● **YOUR GOAL**: Copy out the lines of the records below, and only those lines, from the one with "Register (40, 2082)" through the one with "お気に入り (37, 621)", exactly as they appear.

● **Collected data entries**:

* * * * * * * * *

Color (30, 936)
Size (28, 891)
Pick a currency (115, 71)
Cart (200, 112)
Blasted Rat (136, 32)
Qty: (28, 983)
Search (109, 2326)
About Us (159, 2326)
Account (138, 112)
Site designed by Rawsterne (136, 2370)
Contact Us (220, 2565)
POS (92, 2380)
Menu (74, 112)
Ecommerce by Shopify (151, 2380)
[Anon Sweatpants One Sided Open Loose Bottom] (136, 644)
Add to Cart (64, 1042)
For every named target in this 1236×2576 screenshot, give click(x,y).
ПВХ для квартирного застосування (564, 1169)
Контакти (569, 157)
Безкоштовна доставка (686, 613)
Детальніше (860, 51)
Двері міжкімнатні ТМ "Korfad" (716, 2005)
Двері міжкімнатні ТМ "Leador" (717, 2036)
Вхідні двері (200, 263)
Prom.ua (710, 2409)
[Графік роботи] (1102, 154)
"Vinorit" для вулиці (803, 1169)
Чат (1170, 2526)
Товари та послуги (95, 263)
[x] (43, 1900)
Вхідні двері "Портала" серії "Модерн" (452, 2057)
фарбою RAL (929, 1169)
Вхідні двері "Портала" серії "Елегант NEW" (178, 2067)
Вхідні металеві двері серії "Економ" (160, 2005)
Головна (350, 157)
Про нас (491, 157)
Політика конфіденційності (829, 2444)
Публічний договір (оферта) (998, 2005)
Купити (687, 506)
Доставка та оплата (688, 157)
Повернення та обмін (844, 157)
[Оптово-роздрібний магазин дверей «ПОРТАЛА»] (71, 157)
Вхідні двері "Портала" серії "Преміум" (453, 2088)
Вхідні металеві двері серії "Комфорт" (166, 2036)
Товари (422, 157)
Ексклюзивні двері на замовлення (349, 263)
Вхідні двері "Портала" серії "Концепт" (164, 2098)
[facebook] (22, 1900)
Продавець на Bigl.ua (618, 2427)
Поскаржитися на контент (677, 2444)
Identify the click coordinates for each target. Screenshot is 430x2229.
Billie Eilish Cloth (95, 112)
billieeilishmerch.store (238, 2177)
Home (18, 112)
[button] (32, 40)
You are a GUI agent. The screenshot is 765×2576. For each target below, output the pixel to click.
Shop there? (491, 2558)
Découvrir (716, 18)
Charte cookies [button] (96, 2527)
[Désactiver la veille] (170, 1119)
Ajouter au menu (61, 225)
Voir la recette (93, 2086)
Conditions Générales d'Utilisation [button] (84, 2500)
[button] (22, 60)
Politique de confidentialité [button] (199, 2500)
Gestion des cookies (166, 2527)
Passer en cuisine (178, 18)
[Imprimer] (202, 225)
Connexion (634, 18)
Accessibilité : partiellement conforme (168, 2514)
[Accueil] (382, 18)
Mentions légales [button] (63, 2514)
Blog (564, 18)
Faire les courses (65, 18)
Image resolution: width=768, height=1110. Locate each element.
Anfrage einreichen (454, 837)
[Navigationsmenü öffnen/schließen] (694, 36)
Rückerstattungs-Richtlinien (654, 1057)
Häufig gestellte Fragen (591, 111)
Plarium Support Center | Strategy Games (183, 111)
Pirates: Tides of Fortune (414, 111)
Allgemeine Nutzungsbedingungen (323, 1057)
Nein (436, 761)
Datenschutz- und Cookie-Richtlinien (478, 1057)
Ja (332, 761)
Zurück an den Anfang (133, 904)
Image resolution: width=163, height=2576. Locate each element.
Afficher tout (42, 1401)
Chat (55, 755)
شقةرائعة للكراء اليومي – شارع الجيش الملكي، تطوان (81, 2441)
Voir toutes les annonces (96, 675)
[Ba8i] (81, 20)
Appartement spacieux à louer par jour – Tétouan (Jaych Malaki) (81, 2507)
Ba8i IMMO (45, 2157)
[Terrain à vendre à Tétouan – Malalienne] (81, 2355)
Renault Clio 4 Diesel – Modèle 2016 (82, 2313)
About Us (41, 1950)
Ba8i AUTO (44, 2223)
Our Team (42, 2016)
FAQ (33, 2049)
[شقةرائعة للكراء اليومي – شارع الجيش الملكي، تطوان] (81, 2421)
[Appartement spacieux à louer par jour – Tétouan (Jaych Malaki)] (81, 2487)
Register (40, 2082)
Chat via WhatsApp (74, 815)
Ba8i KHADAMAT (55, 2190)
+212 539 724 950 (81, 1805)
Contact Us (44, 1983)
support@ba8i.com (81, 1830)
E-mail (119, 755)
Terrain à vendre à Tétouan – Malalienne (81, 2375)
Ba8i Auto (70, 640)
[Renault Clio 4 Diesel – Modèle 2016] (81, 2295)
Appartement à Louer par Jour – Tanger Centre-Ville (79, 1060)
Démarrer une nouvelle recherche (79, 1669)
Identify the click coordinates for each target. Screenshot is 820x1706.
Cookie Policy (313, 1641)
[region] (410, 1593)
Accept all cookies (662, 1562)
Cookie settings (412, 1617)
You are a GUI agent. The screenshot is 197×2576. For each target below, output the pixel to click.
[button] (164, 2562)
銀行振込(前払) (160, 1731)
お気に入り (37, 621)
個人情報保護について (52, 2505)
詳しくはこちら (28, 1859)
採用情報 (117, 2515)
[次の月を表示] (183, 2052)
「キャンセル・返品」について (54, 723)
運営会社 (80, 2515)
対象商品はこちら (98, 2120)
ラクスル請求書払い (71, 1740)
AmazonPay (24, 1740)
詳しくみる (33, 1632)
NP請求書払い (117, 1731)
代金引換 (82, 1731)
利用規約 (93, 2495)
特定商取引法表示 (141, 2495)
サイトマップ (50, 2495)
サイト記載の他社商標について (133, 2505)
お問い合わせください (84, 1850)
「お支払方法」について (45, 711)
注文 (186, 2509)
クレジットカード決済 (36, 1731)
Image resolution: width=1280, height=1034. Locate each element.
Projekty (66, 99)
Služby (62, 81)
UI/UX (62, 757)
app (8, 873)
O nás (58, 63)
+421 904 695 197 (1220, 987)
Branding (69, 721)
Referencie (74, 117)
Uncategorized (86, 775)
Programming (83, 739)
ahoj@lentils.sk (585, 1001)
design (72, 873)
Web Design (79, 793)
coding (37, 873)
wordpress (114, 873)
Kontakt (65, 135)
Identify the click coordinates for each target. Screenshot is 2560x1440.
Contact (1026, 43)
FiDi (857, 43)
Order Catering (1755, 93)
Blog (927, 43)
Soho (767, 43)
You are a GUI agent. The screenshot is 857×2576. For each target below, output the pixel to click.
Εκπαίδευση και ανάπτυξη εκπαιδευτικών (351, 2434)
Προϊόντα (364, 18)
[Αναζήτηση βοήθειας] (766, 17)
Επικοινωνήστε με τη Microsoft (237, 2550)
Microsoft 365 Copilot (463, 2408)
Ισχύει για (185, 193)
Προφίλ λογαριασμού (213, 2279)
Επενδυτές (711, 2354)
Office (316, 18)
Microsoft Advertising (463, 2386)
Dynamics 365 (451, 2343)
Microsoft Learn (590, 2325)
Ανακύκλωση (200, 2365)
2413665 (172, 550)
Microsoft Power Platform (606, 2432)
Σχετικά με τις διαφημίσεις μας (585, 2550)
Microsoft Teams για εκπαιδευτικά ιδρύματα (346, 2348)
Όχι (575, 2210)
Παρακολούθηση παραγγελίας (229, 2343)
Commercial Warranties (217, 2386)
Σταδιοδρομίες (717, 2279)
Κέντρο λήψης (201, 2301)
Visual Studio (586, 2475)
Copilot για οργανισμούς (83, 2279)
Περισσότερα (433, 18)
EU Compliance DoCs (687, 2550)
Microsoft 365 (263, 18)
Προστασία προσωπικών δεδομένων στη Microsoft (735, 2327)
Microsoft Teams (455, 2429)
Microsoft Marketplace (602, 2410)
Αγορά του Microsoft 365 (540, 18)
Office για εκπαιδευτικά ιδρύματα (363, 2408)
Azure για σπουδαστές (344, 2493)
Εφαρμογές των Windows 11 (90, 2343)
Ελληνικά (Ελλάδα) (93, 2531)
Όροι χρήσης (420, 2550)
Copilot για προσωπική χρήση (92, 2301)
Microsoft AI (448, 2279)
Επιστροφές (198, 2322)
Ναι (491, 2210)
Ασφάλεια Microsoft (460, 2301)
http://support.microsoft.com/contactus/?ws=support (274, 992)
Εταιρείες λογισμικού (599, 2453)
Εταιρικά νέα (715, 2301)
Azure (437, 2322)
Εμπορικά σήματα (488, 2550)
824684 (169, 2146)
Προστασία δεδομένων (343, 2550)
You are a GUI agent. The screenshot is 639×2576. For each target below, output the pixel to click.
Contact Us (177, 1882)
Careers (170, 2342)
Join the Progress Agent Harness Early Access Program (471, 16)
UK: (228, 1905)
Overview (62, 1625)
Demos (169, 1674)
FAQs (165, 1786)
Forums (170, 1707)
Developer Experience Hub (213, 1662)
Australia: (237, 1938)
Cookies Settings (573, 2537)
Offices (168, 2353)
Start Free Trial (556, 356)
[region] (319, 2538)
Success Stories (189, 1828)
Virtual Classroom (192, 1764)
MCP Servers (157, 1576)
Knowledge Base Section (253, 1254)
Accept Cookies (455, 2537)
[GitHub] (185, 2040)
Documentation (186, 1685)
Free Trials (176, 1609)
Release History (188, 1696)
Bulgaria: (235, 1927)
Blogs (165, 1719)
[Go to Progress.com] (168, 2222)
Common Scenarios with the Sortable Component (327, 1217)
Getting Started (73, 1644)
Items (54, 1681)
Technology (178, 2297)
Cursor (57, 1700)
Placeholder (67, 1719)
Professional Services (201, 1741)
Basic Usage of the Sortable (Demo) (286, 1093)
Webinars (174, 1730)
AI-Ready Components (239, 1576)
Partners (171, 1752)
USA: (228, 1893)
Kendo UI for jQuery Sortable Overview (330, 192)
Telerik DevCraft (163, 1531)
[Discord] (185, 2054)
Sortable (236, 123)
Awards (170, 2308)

* * * * * * * * *

● **RESPONSE TO THIS EXERCISE**:
Register (40, 2082)
Chat via WhatsApp (74, 815)
Ba8i KHADAMAT (55, 2190)
+212 539 724 950 (81, 1805)
Contact Us (44, 1983)
support@ba8i.com (81, 1830)
E-mail (119, 755)
Terrain à vendre à Tétouan – Malalienne (81, 2375)
Ba8i Auto (70, 640)
[Renault Clio 4 Diesel – Modèle 2016] (81, 2295)
Appartement à Louer par Jour – Tanger Centre-Ville (79, 1060)
Démarrer une nouvelle recherche (79, 1669)
Identify the click coordinates for each target. Screenshot is 820x1706.
Cookie Policy (313, 1641)
[region] (410, 1593)
Accept all cookies (662, 1562)
Cookie settings (412, 1617)
You are a GUI agent. The screenshot is 197×2576. For each target below, output the pixel to click.
[button] (164, 2562)
銀行振込(前払) (160, 1731)
お気に入り (37, 621)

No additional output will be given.